§ Element and text position data:
######
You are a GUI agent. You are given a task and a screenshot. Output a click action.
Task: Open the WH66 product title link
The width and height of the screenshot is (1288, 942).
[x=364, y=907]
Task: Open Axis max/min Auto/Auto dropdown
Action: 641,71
######
§ Task details: Rewrite all the items, swapping "screenshot" for "screen capture" and keeping every other word the same.

§ Worked answer:
You are a GUI agent. You are given a task and a screen capture. Output a click action.
Task: Open the WH66 product title link
The width and height of the screen capture is (1288, 942).
[x=364, y=907]
Task: Open Axis max/min Auto/Auto dropdown
Action: 641,71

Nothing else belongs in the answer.